Personne ne le pense. Au contraire, désireux que l’on est d’atteindre tous les abus dont la reproduction des produits de la mer peut avoir à souffrir, on opine résolument pour que les pêcheurs étrangers soient expulsés de nos baies et avec eux la pêche de plaisance. Cela serait bien rigoureux, au moins en ce qui concerne un divertissement toujours renfermé dans des limites très-circonscrites et qui est certainement peu coupable, sinon tout à fait innocent, de la disparition du poisson ; mais pour les gens pénétrés du respect de la légalité, la pêche réglée et autorisée au profit de nos marins qui acquittent, en échange, un tribut de service public, ne comporte ni tolérance, ni exception d’aucune sorte. Conséquemment, point de sacrifice à faire, surtout aux étrangers.

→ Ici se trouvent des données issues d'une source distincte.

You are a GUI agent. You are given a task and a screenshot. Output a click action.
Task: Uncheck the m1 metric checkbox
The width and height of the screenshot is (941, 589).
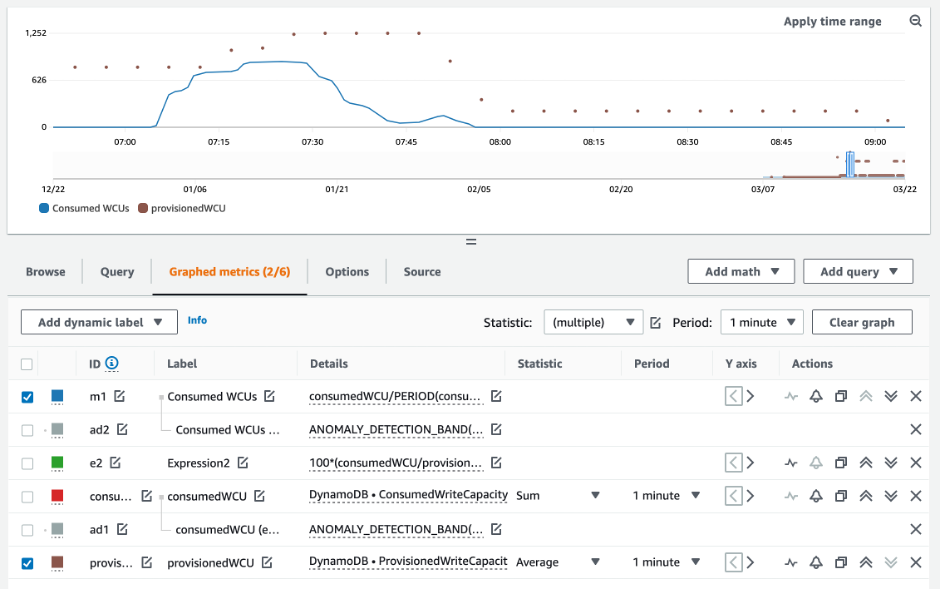coord(27,397)
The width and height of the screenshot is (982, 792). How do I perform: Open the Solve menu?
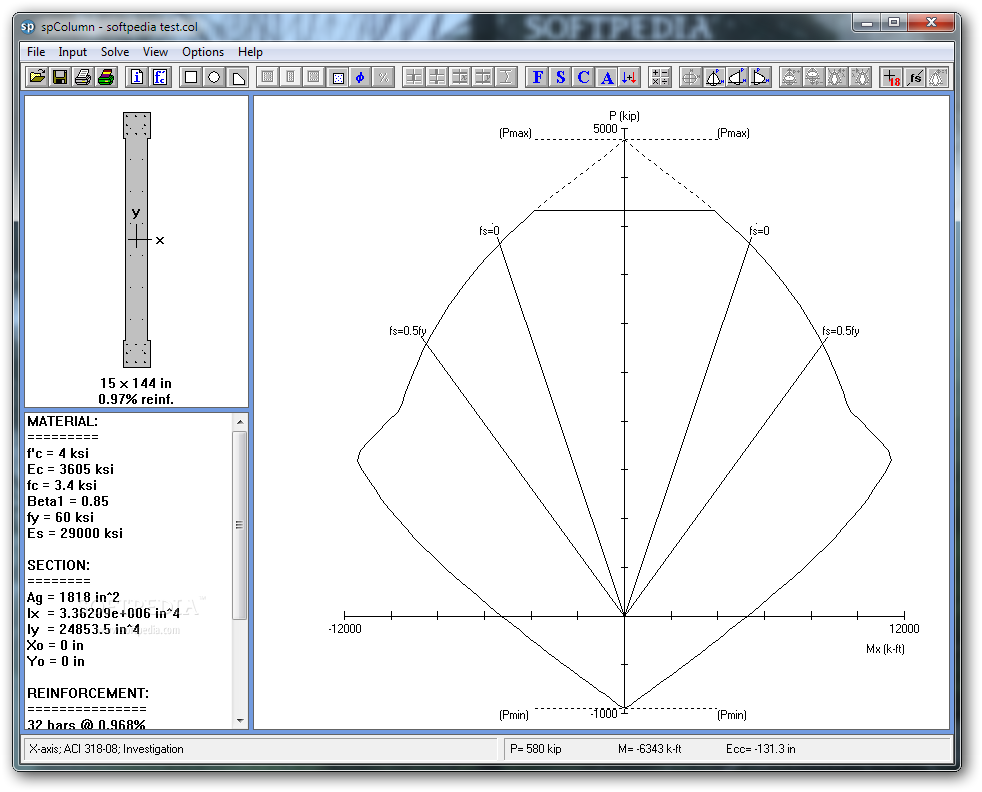[x=115, y=52]
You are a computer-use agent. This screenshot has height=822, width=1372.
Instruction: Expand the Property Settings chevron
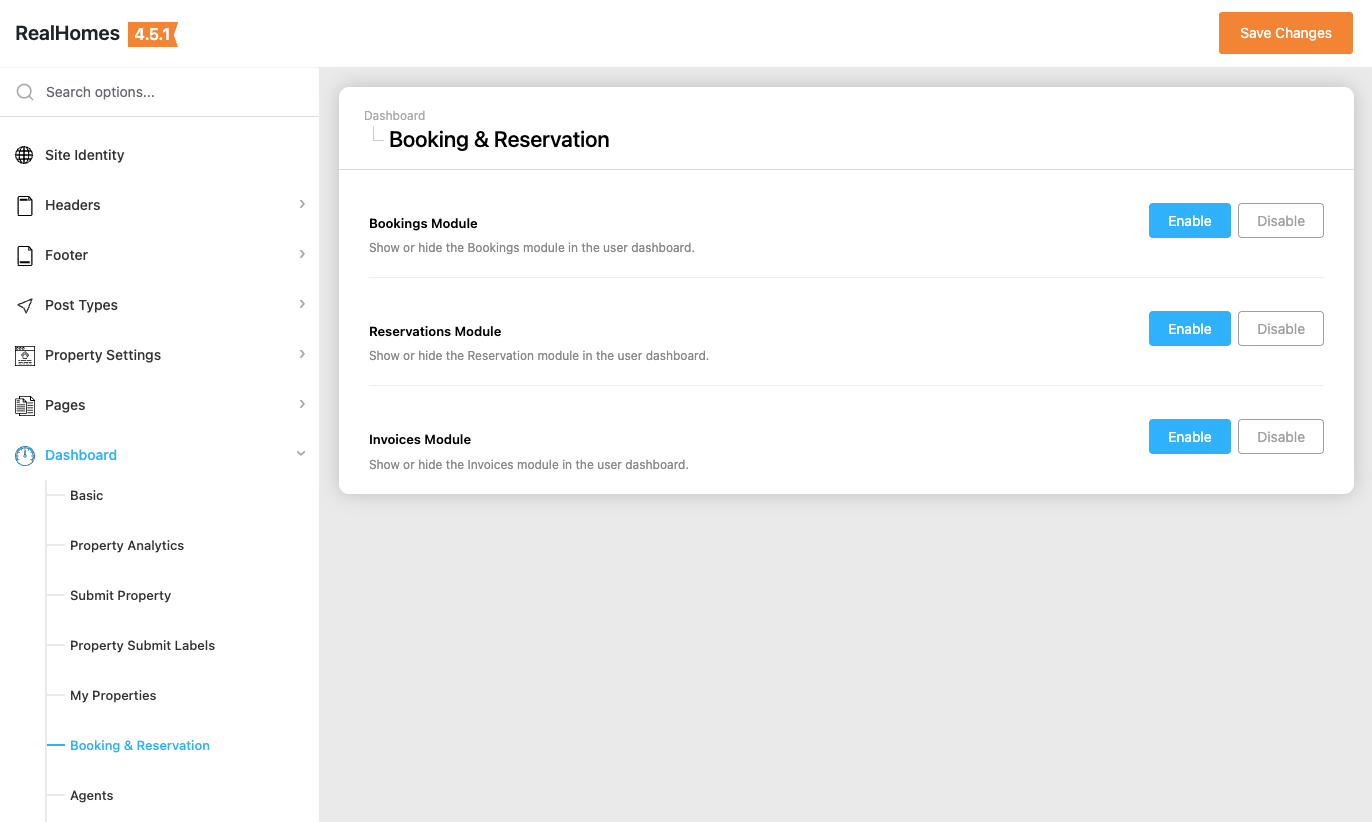point(302,354)
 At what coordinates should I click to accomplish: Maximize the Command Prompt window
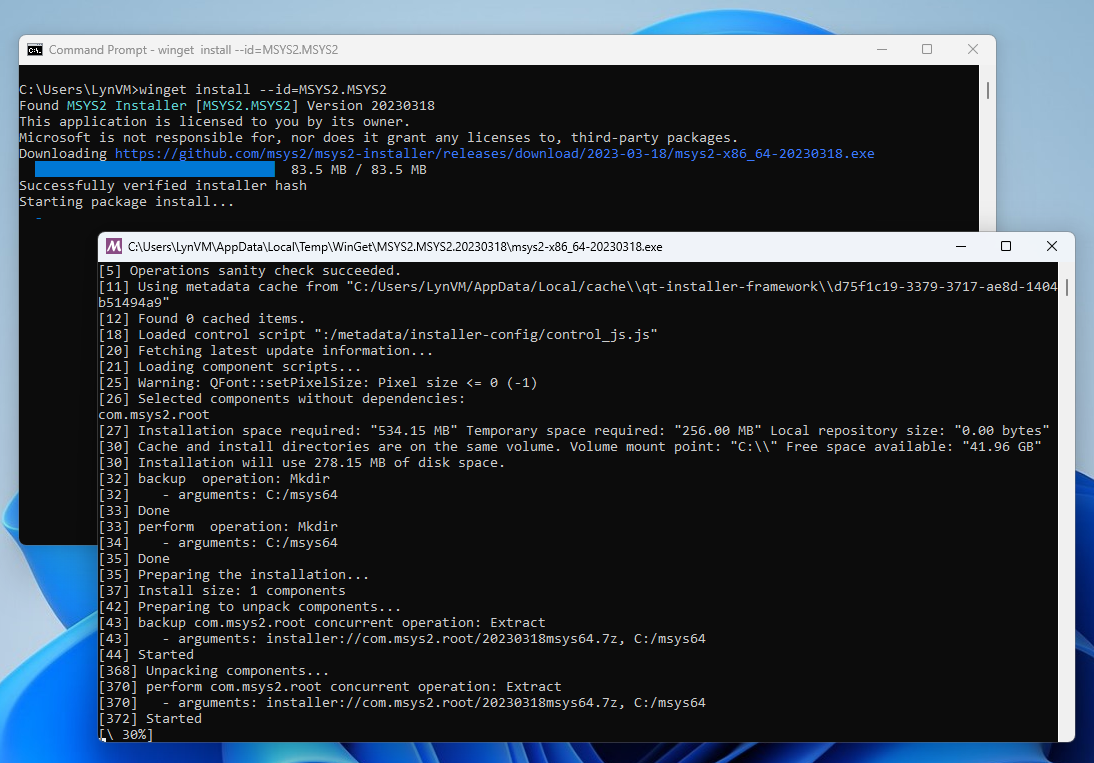click(x=926, y=49)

Toutefois, ce sont nos propres pêcheurs qui repoussent la prohibition de la pêche à la traîne et ceux-ci ont des titres incontestables aux ménagements de l’administration. Ne voulant pas leur imposer une mesure de conservation qui n’est pas acceptée, on se demande et on examine s’il ne suffirait pas de s’arrêter à des interdictions de pêcher telles ou telles espèces de poissons à l’époque où elles fraient.

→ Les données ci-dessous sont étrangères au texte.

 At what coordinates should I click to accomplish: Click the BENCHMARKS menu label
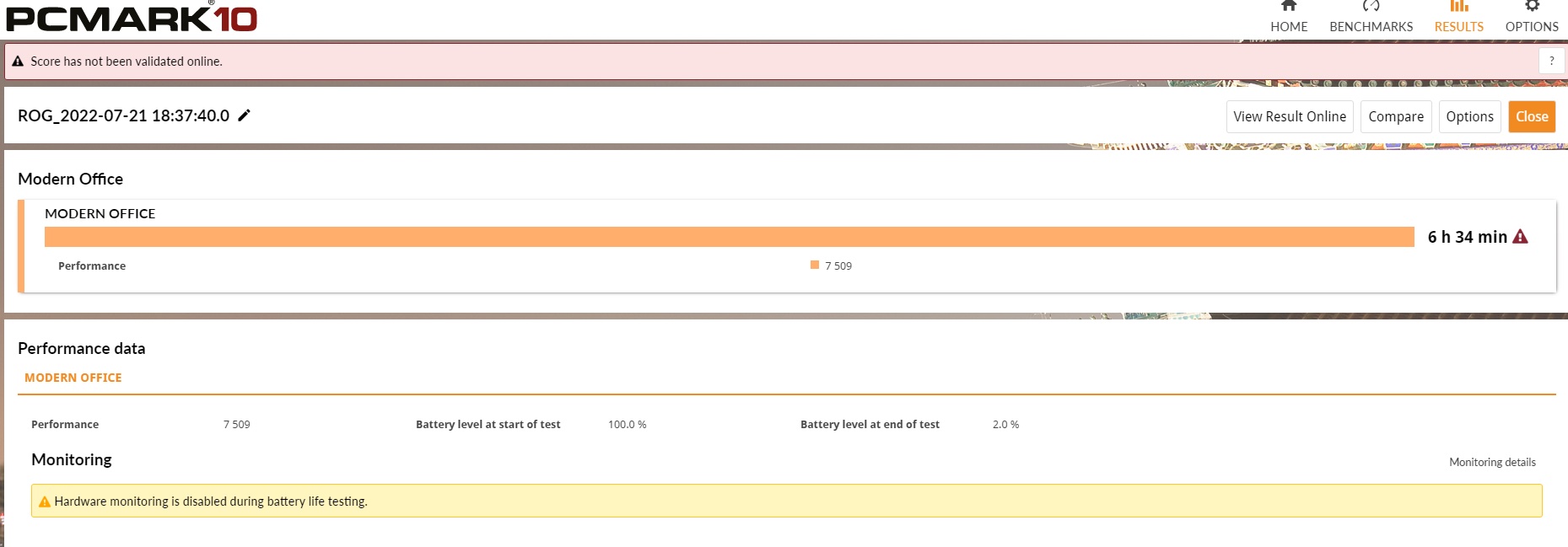coord(1371,27)
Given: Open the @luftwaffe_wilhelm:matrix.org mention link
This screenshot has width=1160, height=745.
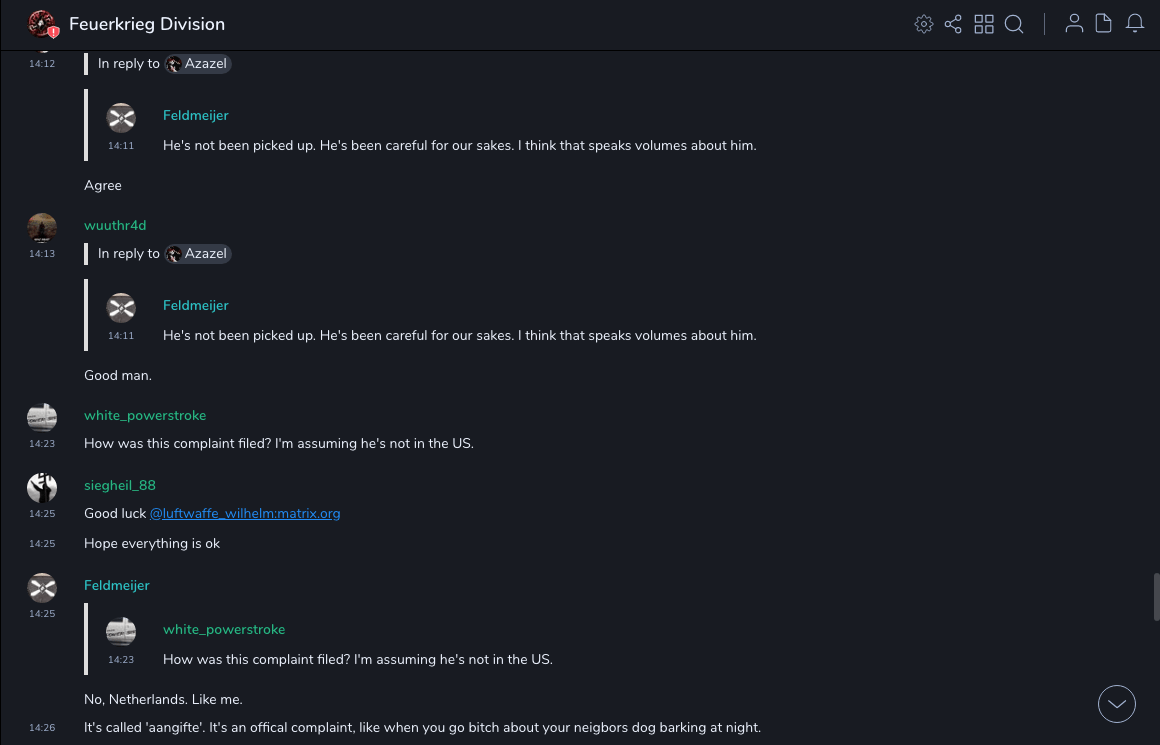Looking at the screenshot, I should click(245, 514).
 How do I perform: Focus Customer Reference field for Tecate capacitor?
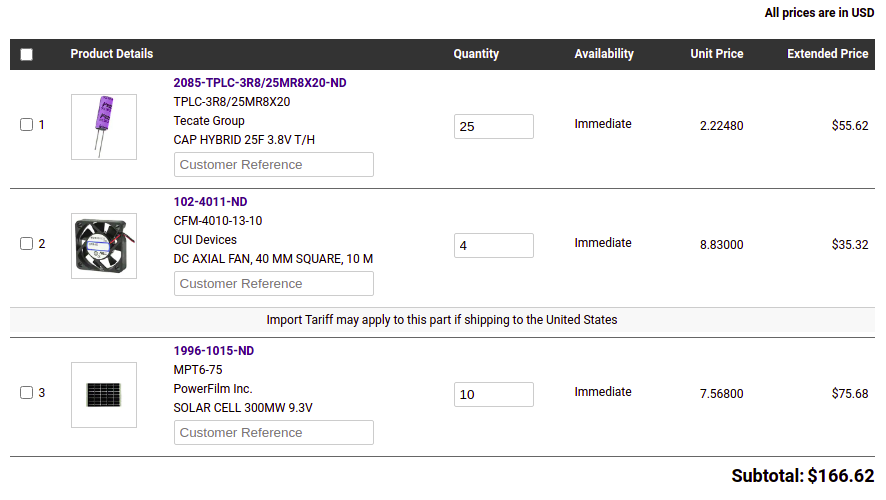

Selon nous, ces demi-moyens seraient plus fastidieux qu’utiles, car ce qu’il faut protéger pour garantir le repeuplement des eaux, c’est moins l’émission de la semence que la germination et le développement des germes. Or, empêcher la capture d’une espèce de poisson au moment où elle va pondre, est à peu près vain si, une fois qu’elle a répandu ses œufs, les filets racleurs viennent troubler l’éclosion ou fouler et disperser les larves et les embryons qu’elle a produits.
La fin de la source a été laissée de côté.